Einladend begrüßen die beleuchteten bunten Oberlichten des Freudenhauses in Lustenau sein Publikum. Die Terrasse ist voll besetzt, das Zelt mit Menschen, die sich an den mit weißen Tischdecken bestückten Kaffeehaustischen angeregt bei Wein und Brötchen unterhalten und sichtlich gespannt des Kommenden harren, gefüllt. Angekündigt: die Österreichpremiere des Stückes „Humans“ der Gruppe C!RCA – 2004 in Australien gegründet, inzwischen in mehr als 40 Ländern auf Tour, von über 1,5 Millionen Zuschauer:innen bejubelt und mit Preisen ausgezeichnet.

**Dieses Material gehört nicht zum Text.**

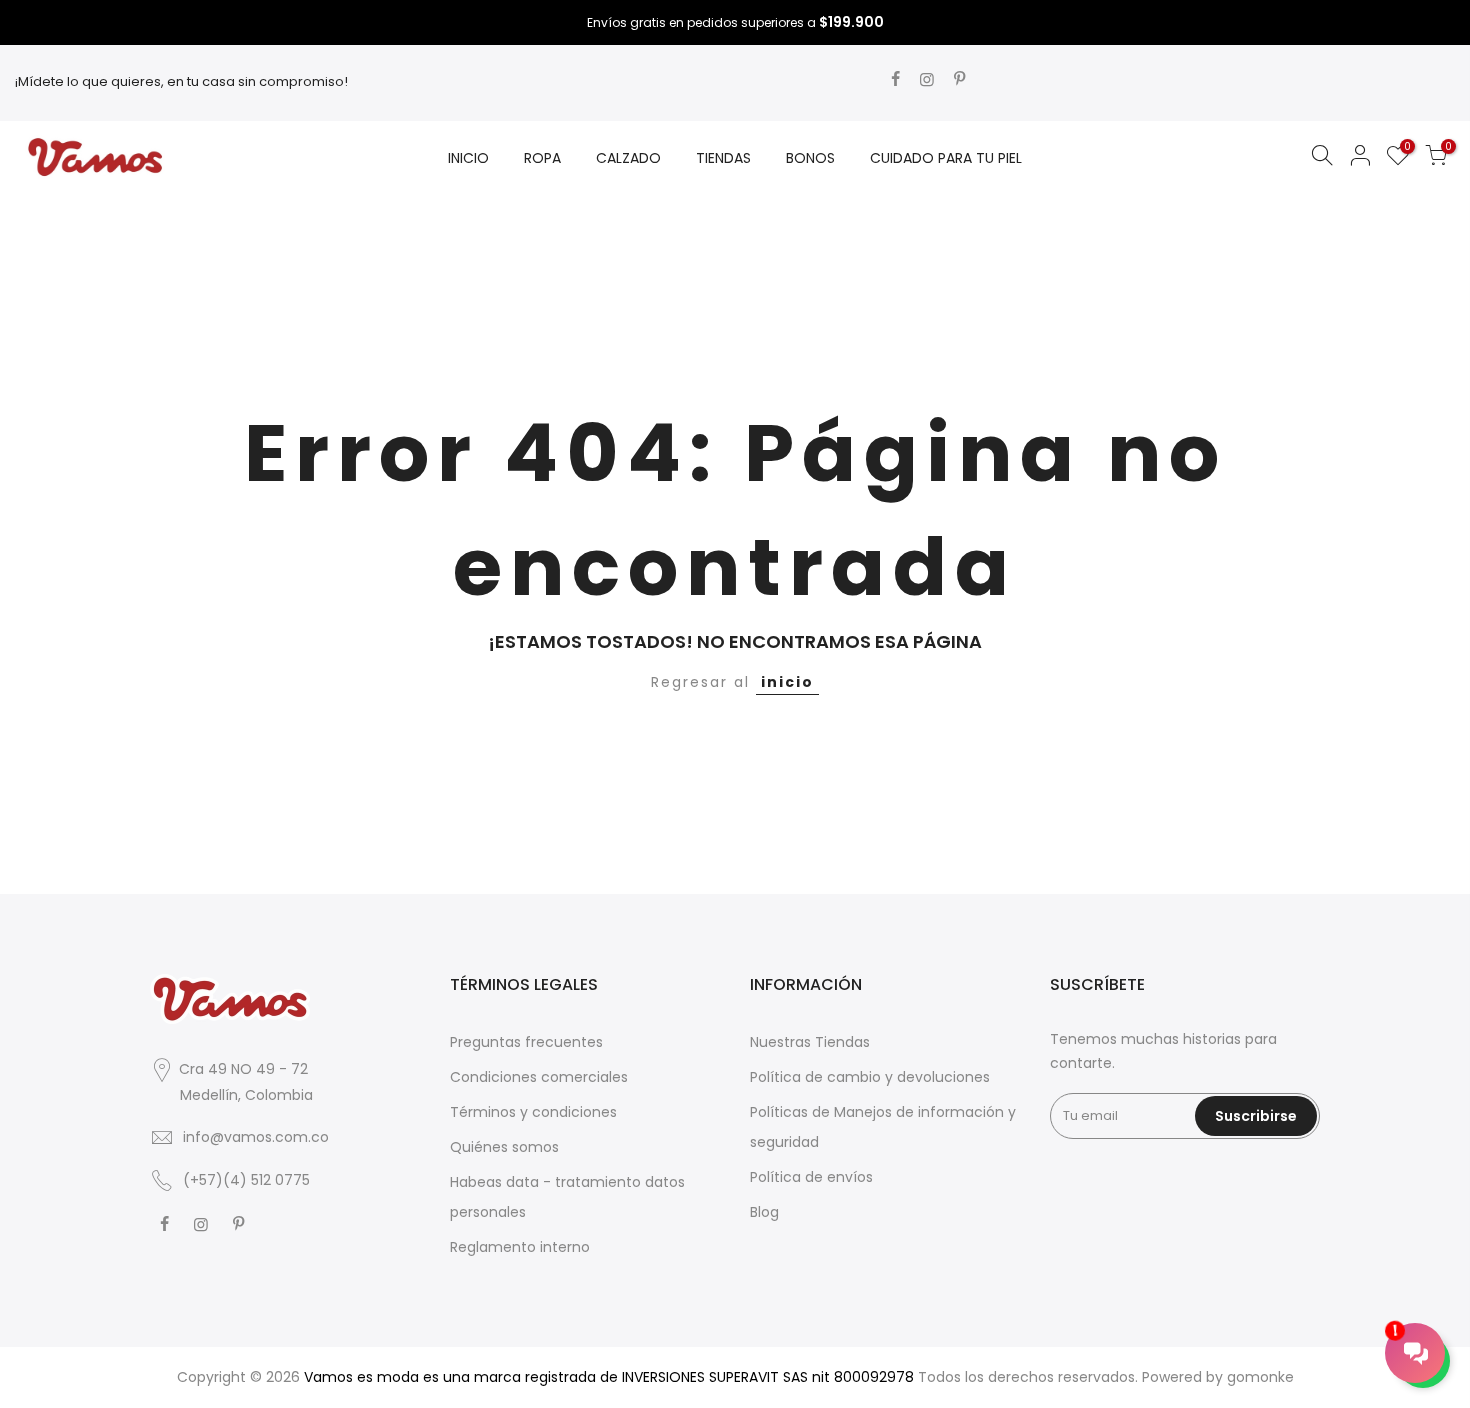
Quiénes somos (504, 1147)
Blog (764, 1212)
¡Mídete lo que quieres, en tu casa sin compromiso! (181, 81)
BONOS (810, 158)
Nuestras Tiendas (810, 1042)
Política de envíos (811, 1177)
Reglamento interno (520, 1247)
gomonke (1260, 1377)
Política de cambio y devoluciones (870, 1077)
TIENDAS (723, 158)
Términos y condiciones (533, 1112)
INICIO (468, 158)
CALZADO (628, 158)
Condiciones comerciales (539, 1077)
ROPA (542, 158)
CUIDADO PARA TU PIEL (946, 158)
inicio (787, 682)
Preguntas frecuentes (526, 1042)
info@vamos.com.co (256, 1137)
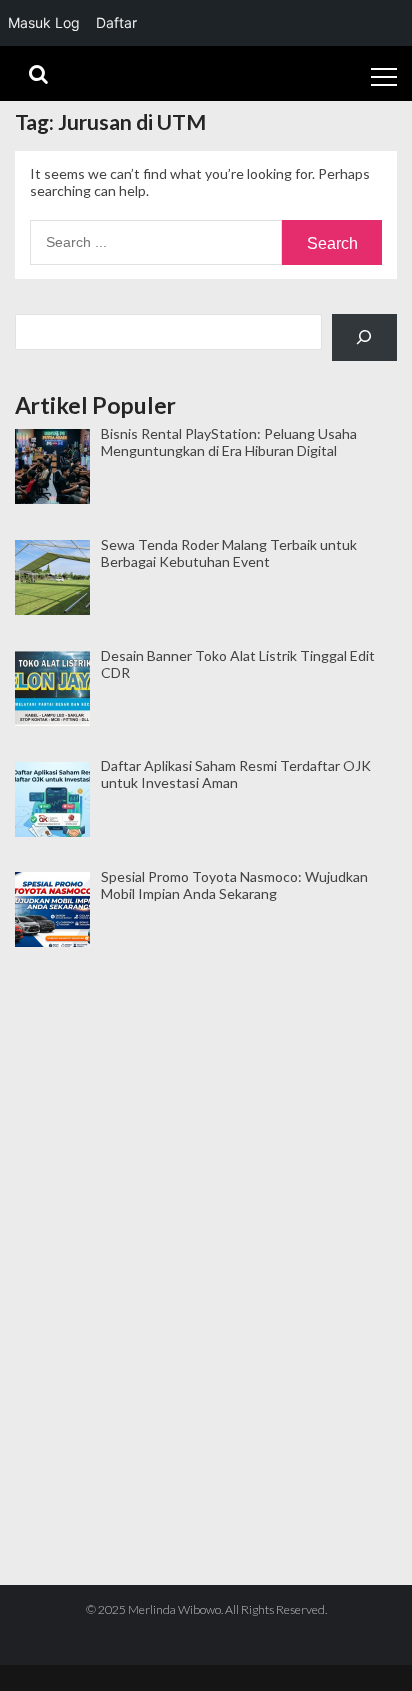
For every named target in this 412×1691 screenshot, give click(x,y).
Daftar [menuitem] (116, 22)
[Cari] (364, 337)
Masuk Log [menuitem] (44, 22)
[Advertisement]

Die Erwartungen sind hoch und in Anbetracht der ausverkauften Vorstellung ist der vorauseilende Ruf der „Rockstars des Zeitgenössischen Zirkus“, die nicht das erste Mal in Lustenau begrüßt werden, offensichtlich.

Alle sind in Vorbereitung – auch die zehn Artist:innen, die sich aus dem Publikum heraus nach und nach auf die Bühne bewegen, sich der Alltagskleidung entledigen und mit ihrer Entspanntheit und Coolness den Abend einläuten.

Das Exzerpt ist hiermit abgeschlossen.